Turn the records, from the line containing "The width and" through the end of the records, into a numbered list, skipping any blank lines. Leave the pictures out of your answer.

━━━━━━━━

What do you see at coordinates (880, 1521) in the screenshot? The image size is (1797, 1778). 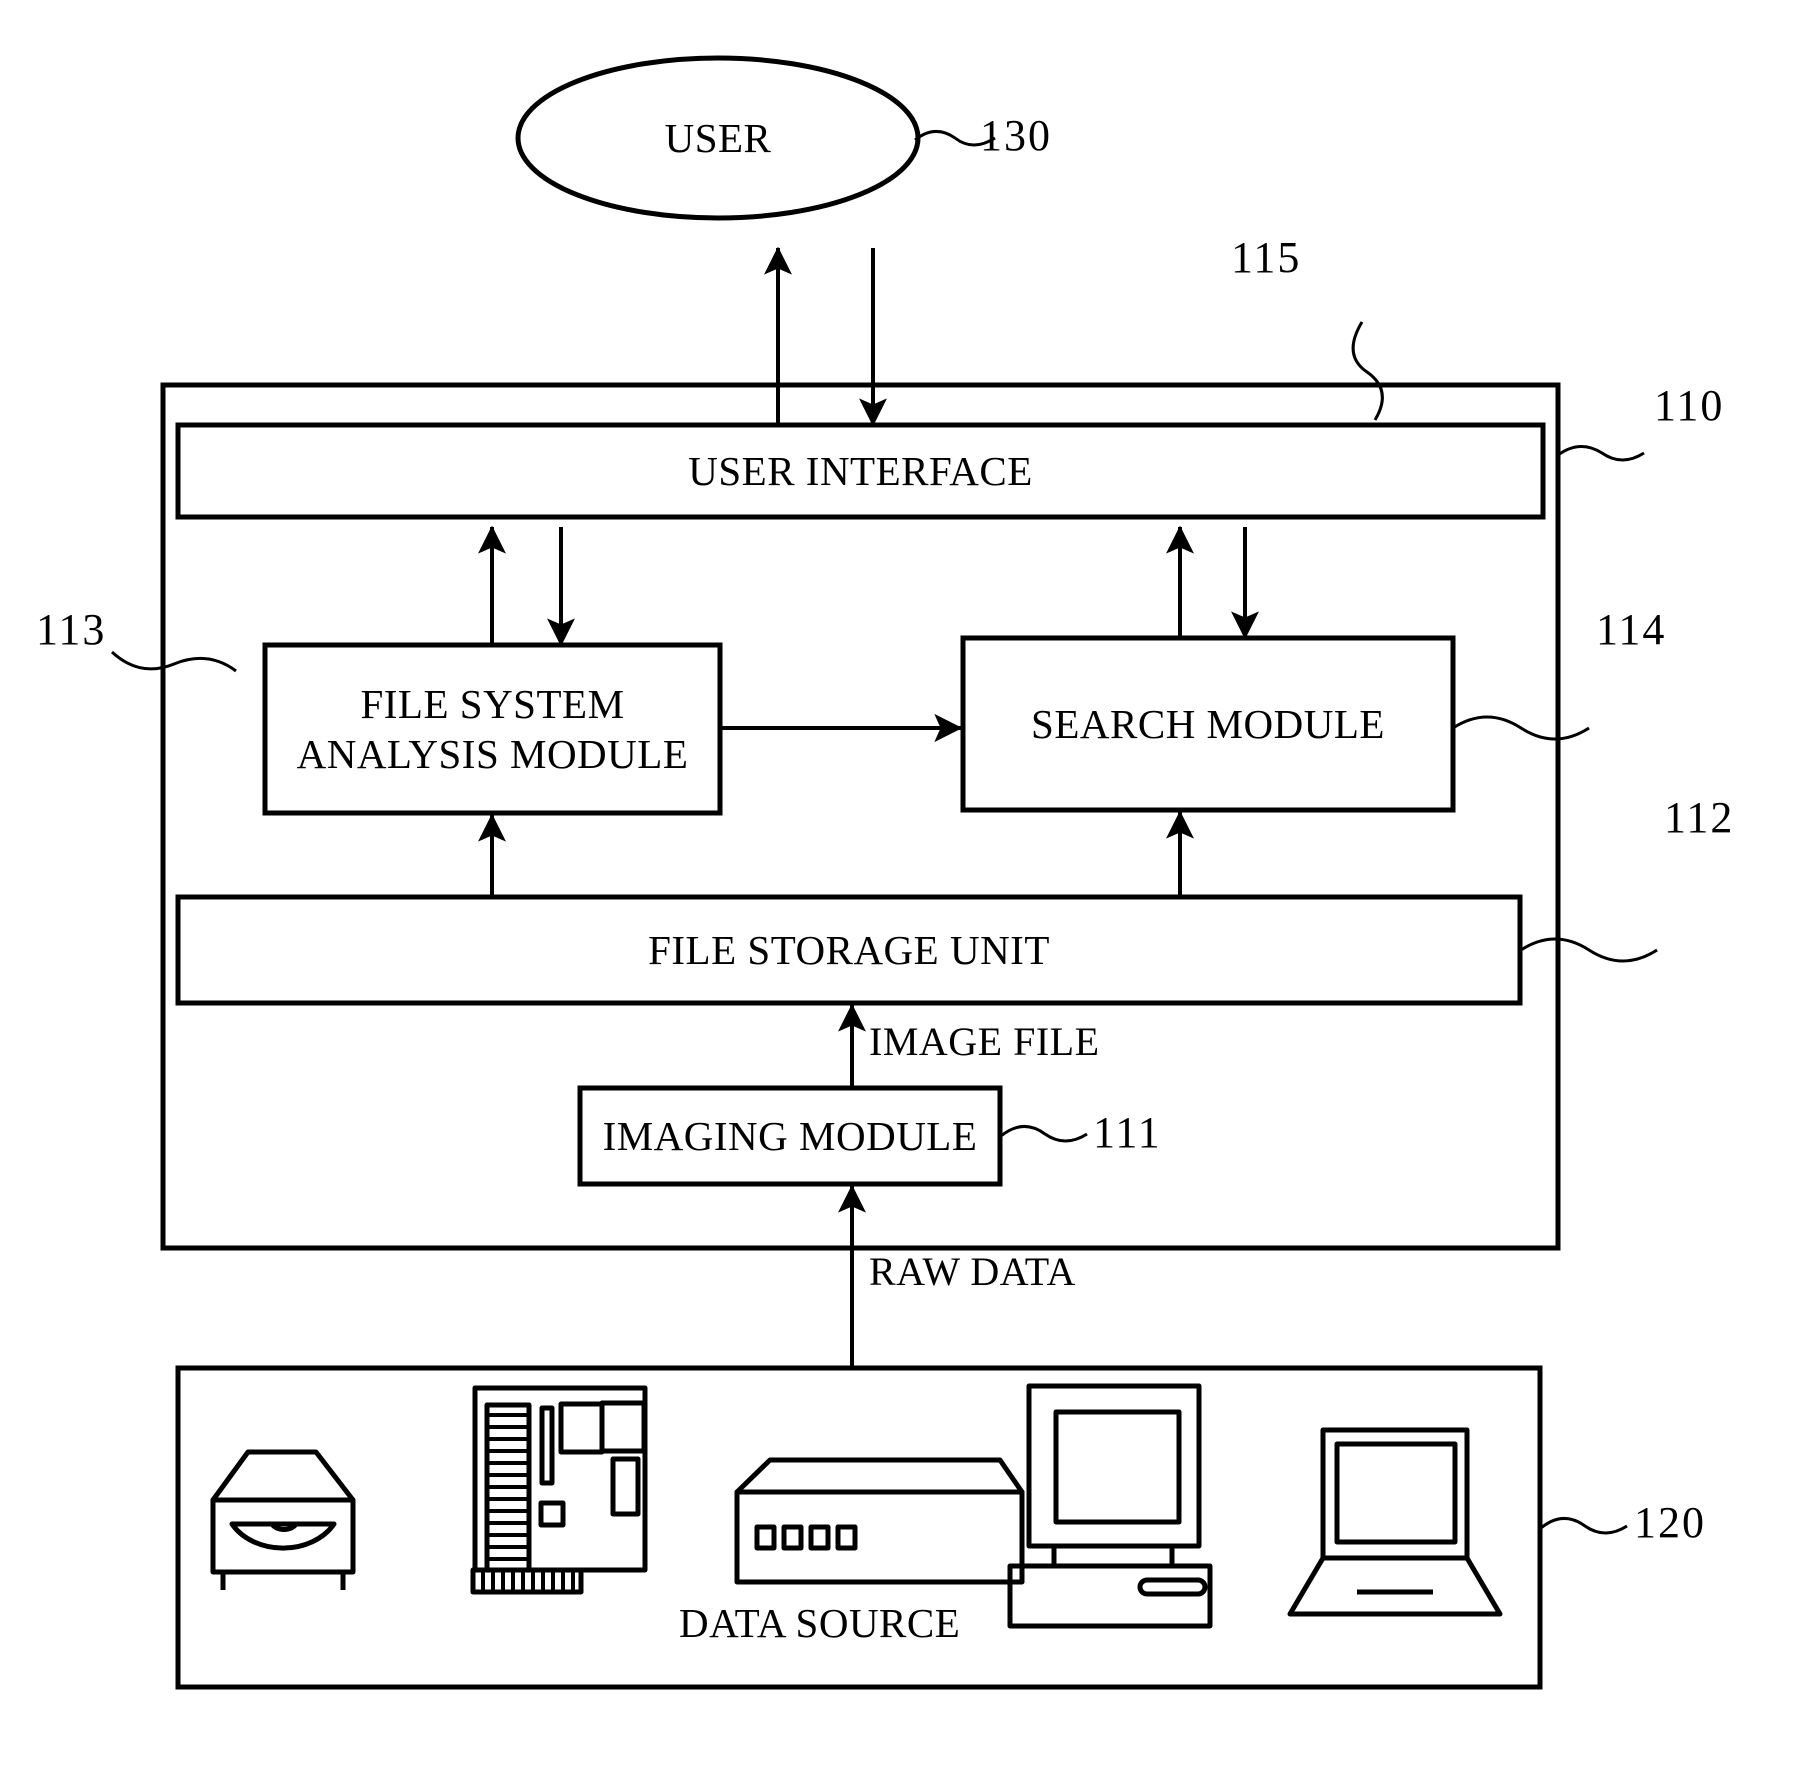 I see `server-box-icon` at bounding box center [880, 1521].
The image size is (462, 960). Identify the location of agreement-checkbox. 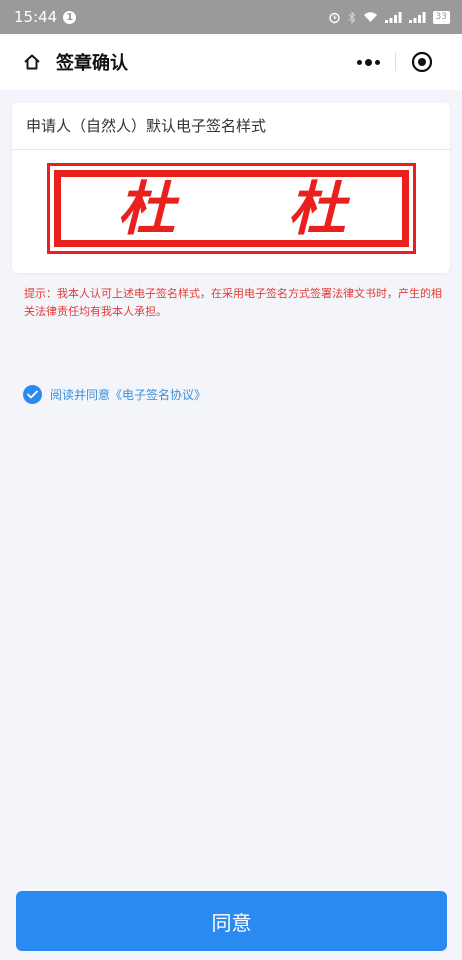
(32, 394).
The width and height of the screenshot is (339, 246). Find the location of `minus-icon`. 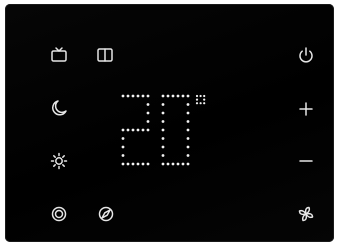

minus-icon is located at coordinates (306, 161).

━━━━━━━━

__Task answer__.
1. The width and height of the screenshot is (339, 246). Find the location of `minus-icon`. 
2. minus-icon is located at coordinates (306, 161).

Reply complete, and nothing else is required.